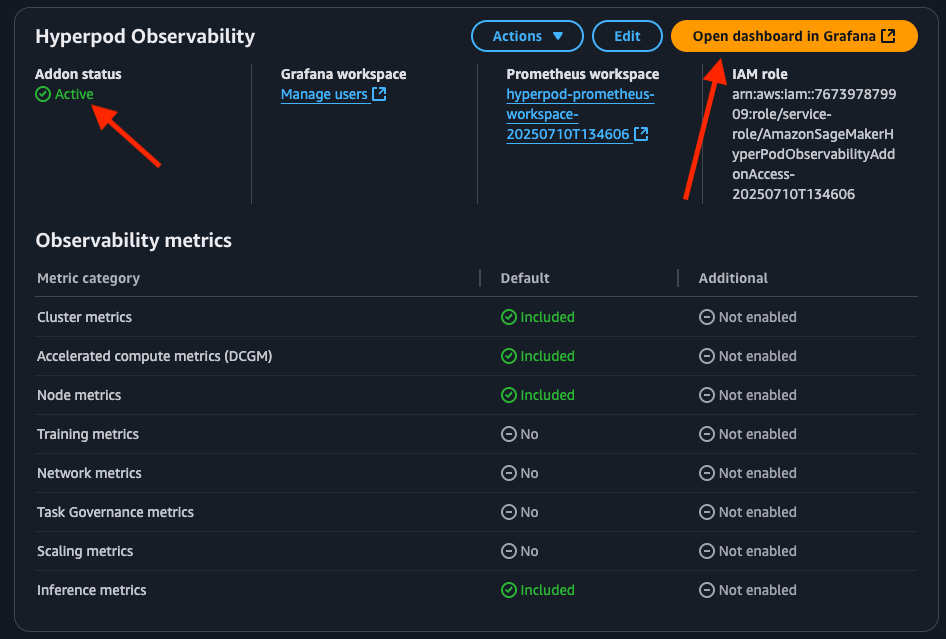Image resolution: width=946 pixels, height=639 pixels.
Task: Click the Additional column header
Action: pos(733,278)
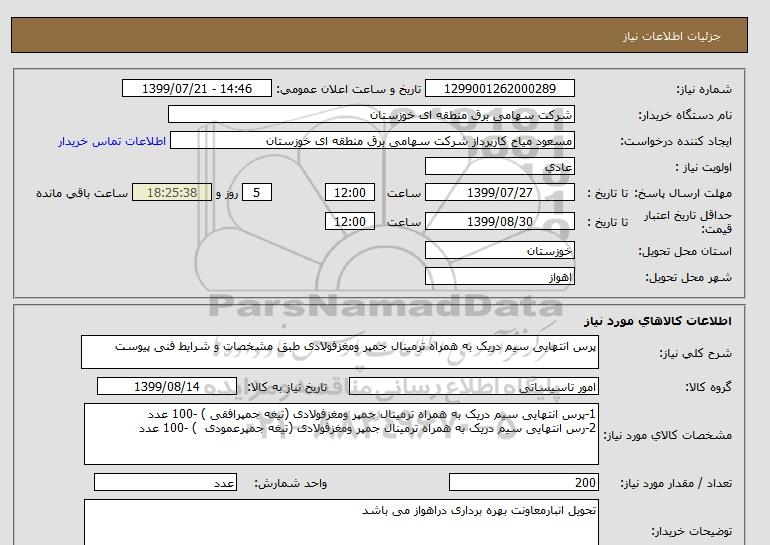Click the price validity date 1399/08/30
Viewport: 770px width, 545px height.
click(501, 222)

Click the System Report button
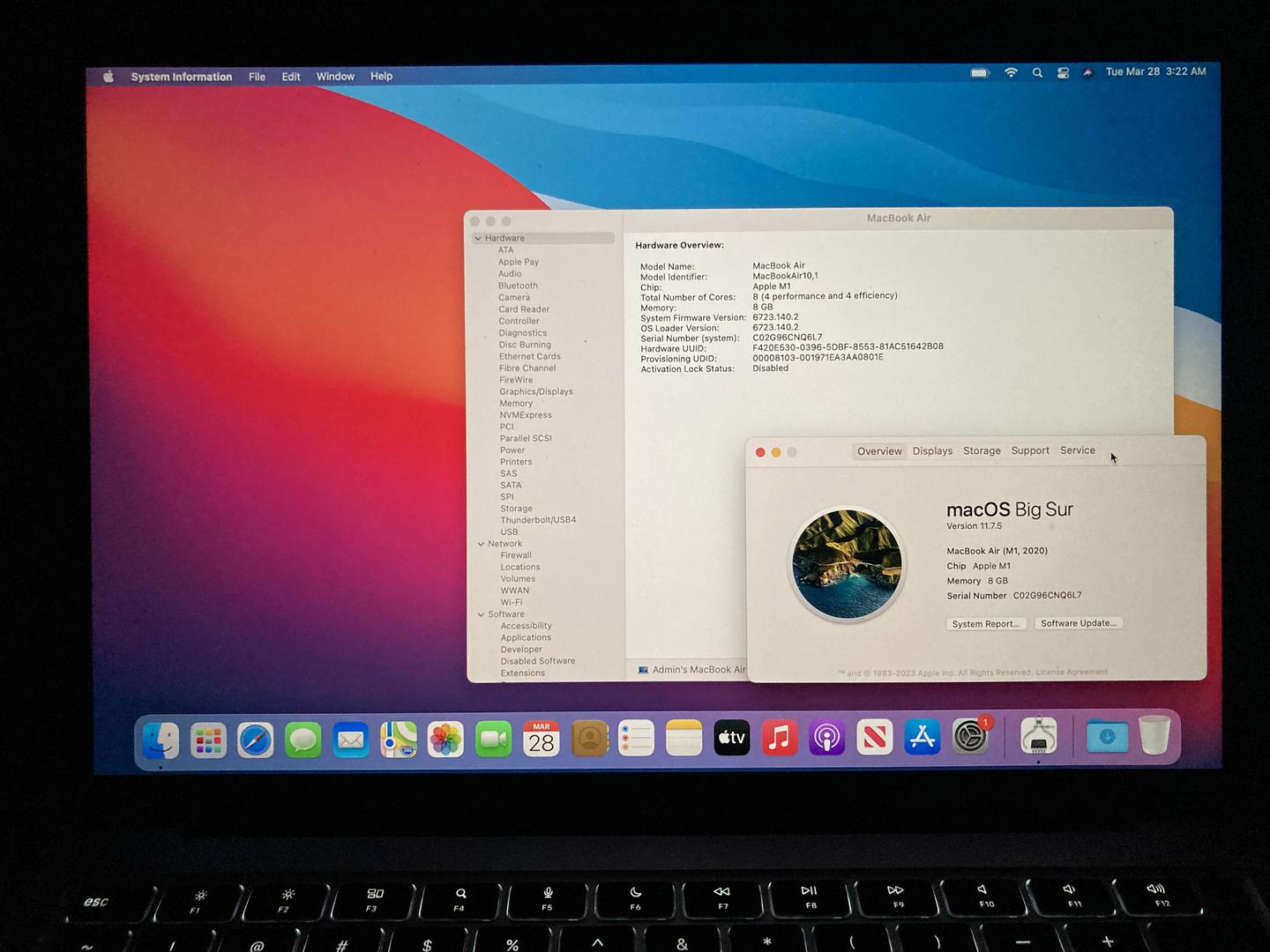pyautogui.click(x=985, y=624)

######

Exercise directions → Would you restate word for word only the lines from the line with "Click the System Report button" to the last line above, with the pictures left out?

Final answer →
Click the System Report button
pyautogui.click(x=985, y=624)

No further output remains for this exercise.